The new system divides pension savings into three parts: a retirement component, accessible only on retirement; a savings pot, from which between R2 000 and R30 000 can be withdrawn annually under specific circumstances; and a vested pot, which includes contributions made before September.

With less than two months to go, there’s much angst in the pension-fund industry about how this will play out. The known unknowns include the precise tax implications of the new regime and the collective sum that’ll be withdrawn from the pension-fund system once members can access part of their savings.

So, what exactly are trustees of pension funds fretting about?

At a webinar in early July, Ann Leepile, chief executive of Alexforbes Investments, revealed the top three questions trustees are asking:

  • Will we have enough cash on hand to cover withdrawals from the savings pot?

  • What happens if many members decide to take their savings out all at once?

  • Should our retirement fund’s investment strategy change?

While some of this remains unclear, the good news is that it seems most of this anxiety appears to be unnecessary.

On the first question, Leepile said that about 1% to 2% of assets are expected to flow out of funds once people can access the savings pot. Overall, she said, the industry is confident there will be enough liquidity to meet withdrawals.
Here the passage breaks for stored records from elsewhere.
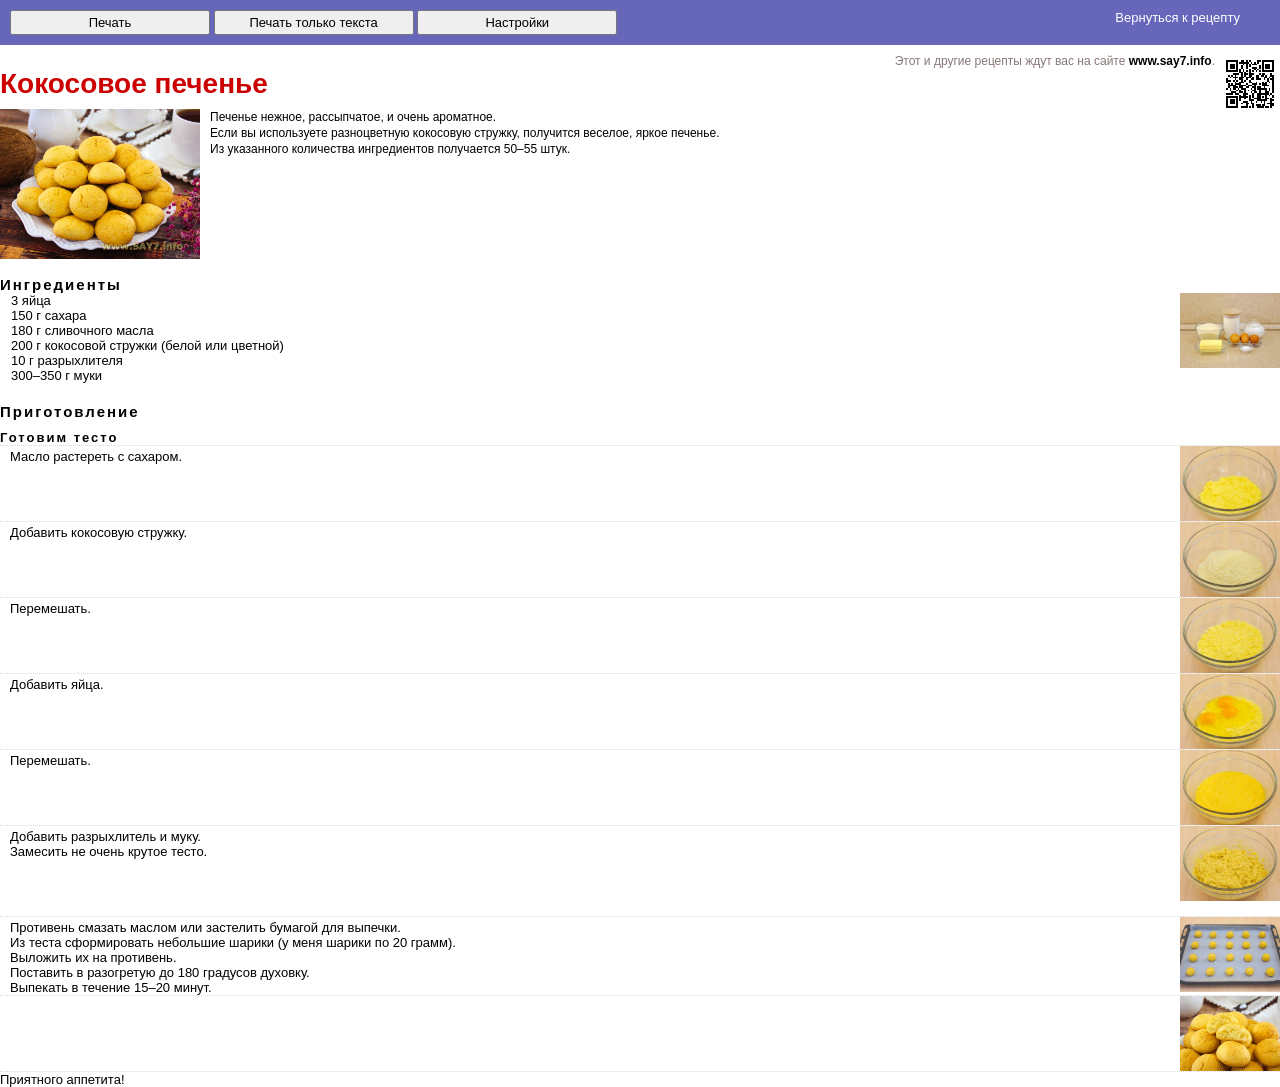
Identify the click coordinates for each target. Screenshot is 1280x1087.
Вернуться (1177, 17)
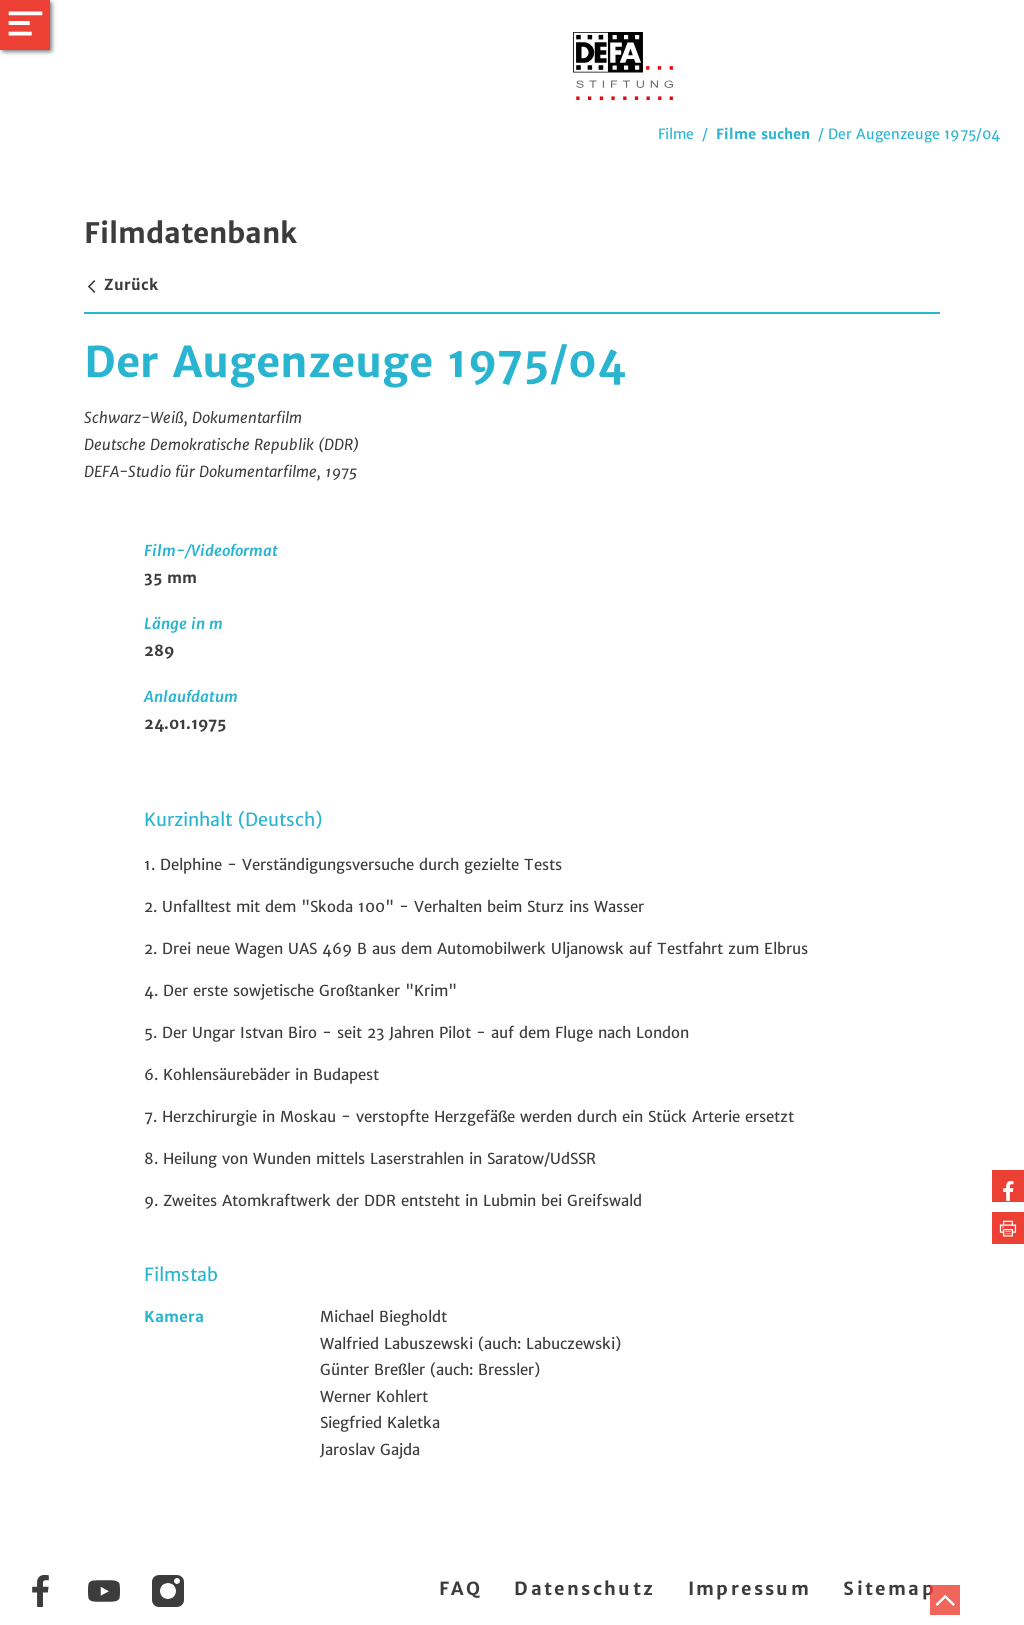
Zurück (121, 284)
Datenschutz (584, 1588)
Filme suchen (763, 134)
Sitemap (889, 1588)
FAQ (460, 1588)
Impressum (750, 1588)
Regarding the second concern, it’ll be important for funds to ensure they have readily available cash, as none of them will want to sell off large long-term investments in a hurry. After all, asset values are never protected in a fire sale.
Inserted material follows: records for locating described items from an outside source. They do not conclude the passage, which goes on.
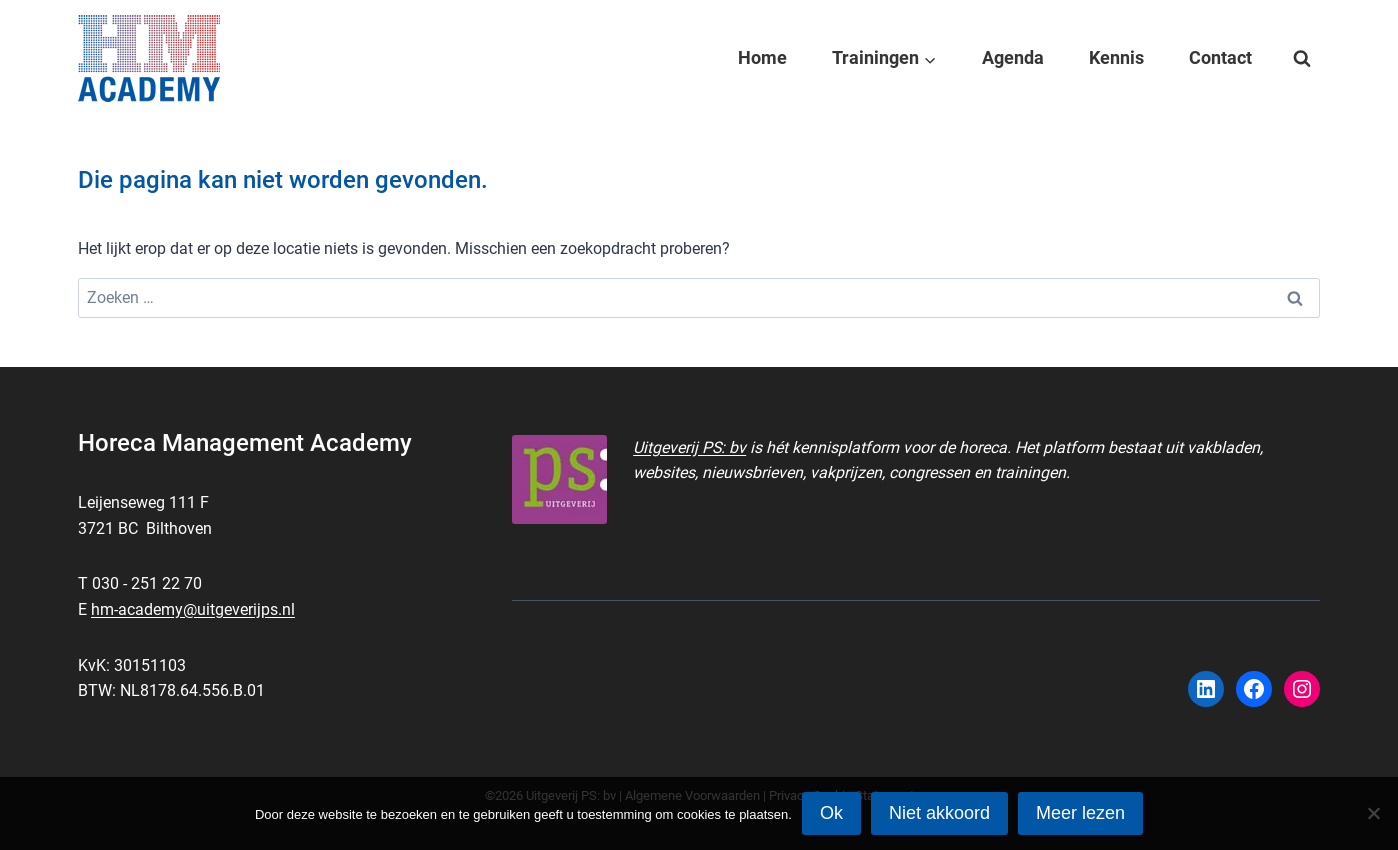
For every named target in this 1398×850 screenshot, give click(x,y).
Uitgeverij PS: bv (689, 447)
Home (762, 57)
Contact (1220, 57)
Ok (831, 813)
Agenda (1013, 57)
When it comes to a fund’s investment strategy, Leepile pointed out that there have been no legislative changes that require an overhaul. “The long-term purpose and objective of retirement savings remains unchanged,” she said.
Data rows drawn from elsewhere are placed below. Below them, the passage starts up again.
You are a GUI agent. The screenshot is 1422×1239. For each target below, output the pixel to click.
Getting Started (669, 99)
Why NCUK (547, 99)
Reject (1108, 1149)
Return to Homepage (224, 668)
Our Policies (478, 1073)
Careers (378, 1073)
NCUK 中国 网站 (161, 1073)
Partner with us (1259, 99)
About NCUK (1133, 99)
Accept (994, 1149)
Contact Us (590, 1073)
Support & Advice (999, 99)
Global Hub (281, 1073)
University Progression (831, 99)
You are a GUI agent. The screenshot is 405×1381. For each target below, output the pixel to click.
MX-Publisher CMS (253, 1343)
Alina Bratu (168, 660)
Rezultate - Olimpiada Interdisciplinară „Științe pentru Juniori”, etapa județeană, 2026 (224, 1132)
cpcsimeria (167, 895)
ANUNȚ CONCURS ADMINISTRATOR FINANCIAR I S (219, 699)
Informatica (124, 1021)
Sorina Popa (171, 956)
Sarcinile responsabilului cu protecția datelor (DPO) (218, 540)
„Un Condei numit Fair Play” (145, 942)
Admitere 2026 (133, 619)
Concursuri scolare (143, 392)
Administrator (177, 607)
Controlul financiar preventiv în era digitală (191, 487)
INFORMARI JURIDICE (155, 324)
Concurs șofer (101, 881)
As you’d expect, pension-fund members have just as many questions, including how the savings component of their fund should be invested, how often they should withdraw from that savings pot, and the impact of withdrawals on their long-term retirement plans.

Fundamentally, these questions remain interlinked, because the more someone takes out of their pension fund, the less they’ll have to live on later.

Withdrawing savings should be “a last resort”, said Leepile. This is especially important as any withdrawal will be taxed at that individual’s marginal rate – a not-inconsiderable bite out of what they’ll have for their golden years.

Nonetheless, John Anderson, an executive for enablement and solutions at Alexforbes, said the new two-pot regime is likely to lead to “improved retirement outcomes” for pension-fund members, striking a balance between “long-term financial security and immediate financial needs”.

This is because the new savings pot provides flexibility to help individuals squash their unsecured debt, or save for a child’s education. The old notion that nobody should have access to pension-fund savings before retirement is “unrealistic and removed from reality”, he said.

If these are the main concerns for members and trustees, the industry itself is closely monitoring the likely outflows.

It was always expected that the outflows from funds, once individuals can cash in part of their savings, would be substantial. In June, Alexforbes said it expected about R55bn in outflows from the industry during the first year, based on an extrapolation from the funds it administers.

Anderson, however, suggests this figure could go up to R100bn. “We’ll only know when we get there,” he said.

This illustrates how tricky it is to model accurately when so many variables depend on human behaviour. What is clear is that these numbers will vastly change the economics of the retirement fund industry – and the extra costs implied in this new system will have to be absorbed somewhere.